[druid-user] druid data server: why ec2 i3?

is there a reason i3 is recommended? the SSD comes with i3 is instance store,
if we perform a Stop/Start on the i3 instance, data stored in the instance store volume will be lost. this means start/stop EC2 will lose all the local disk cache.

For Druid it’s good to have high speed ssd disk e.g. nvme ssd disk for the segment cache and better network bandwidth , i3 instances have these both and are also very much cost effective when compared to other types of instance.

Regarding your second point : In my understanding it’s an option you can enable while creating the instance to persist the disk while stopping the node. Another option is to mount the disk and format it while starting the node. This is even better in the case of Druid as druid has the capability to pull the segment from deepstorage. In fact the later option will save some Dollar in case your use case demands keeping the nodes down while not in use.

Yeah, I would agree that the high performance of the disk is the reason to use those instance types.
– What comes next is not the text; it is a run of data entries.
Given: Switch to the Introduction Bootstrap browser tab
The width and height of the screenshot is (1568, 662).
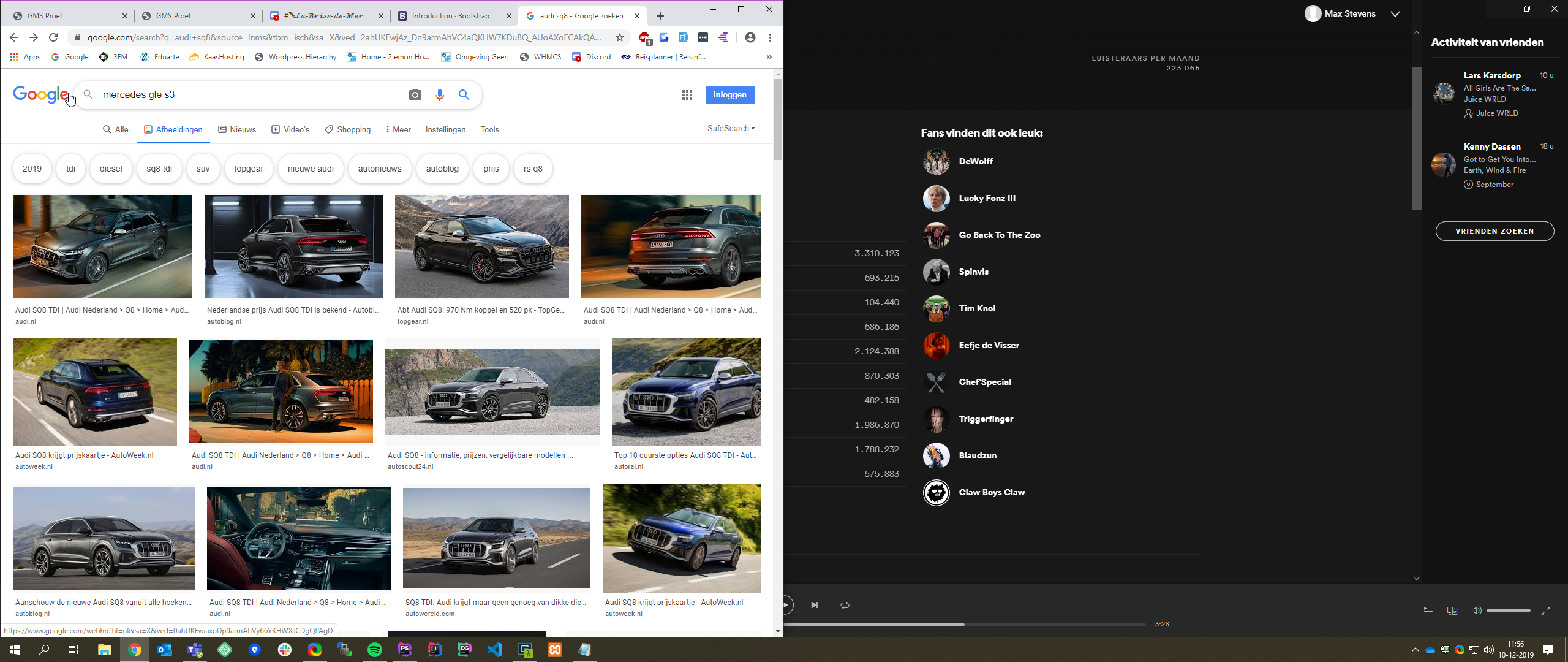Looking at the screenshot, I should (450, 16).
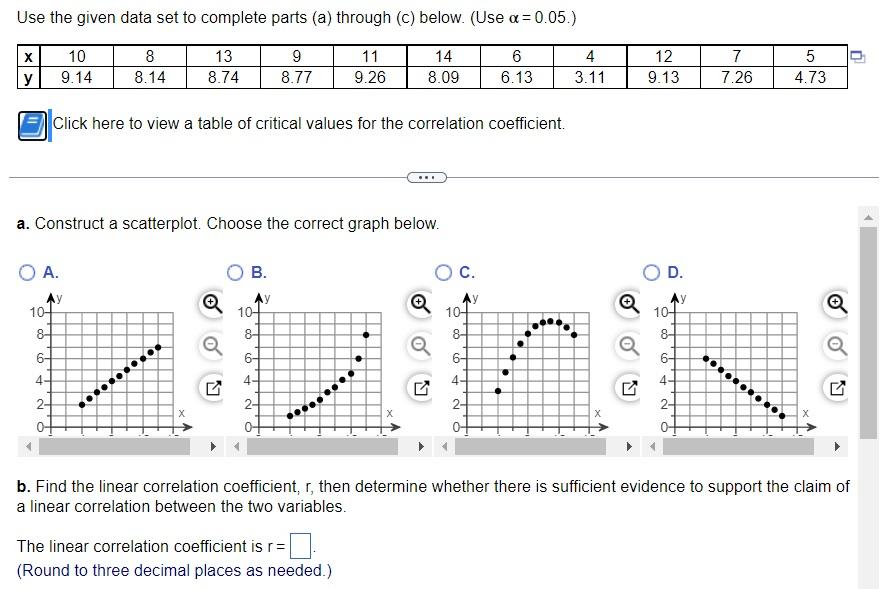Viewport: 891px width, 589px height.
Task: Select answer choice B
Action: [x=235, y=271]
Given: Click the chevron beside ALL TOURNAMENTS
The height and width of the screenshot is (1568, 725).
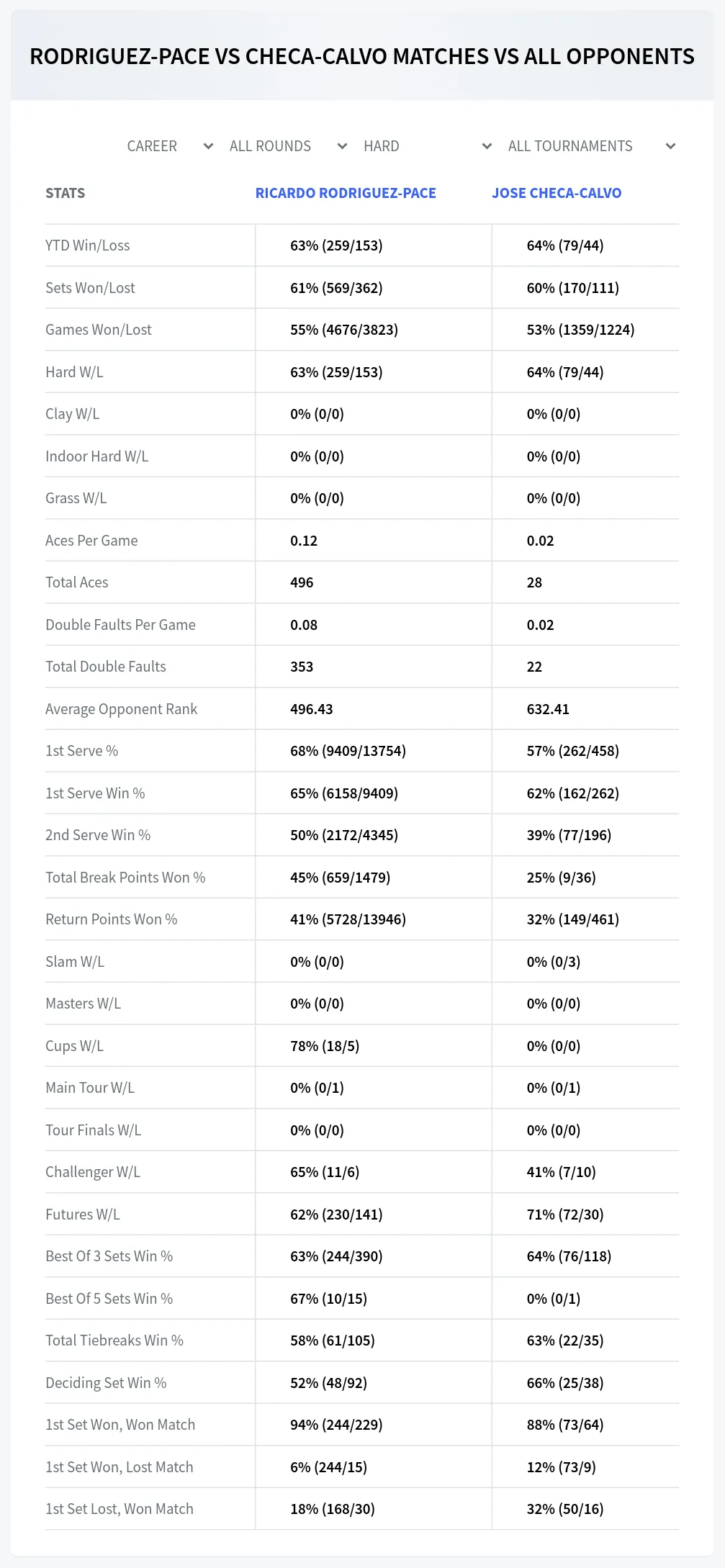Looking at the screenshot, I should point(671,146).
We are using i3en instances currently.

Instance store volumes can’t be persisted after the instance is stopped. They are not lost on a reboot, but there is no option to keep the volume after stopping or termination. Therefore we rely on the deep storage to persist the data. There is a danger, if too many instances are lost at once, the data may be unavailable while it is loaded from deep storage.

Thanks, doug and Tijo!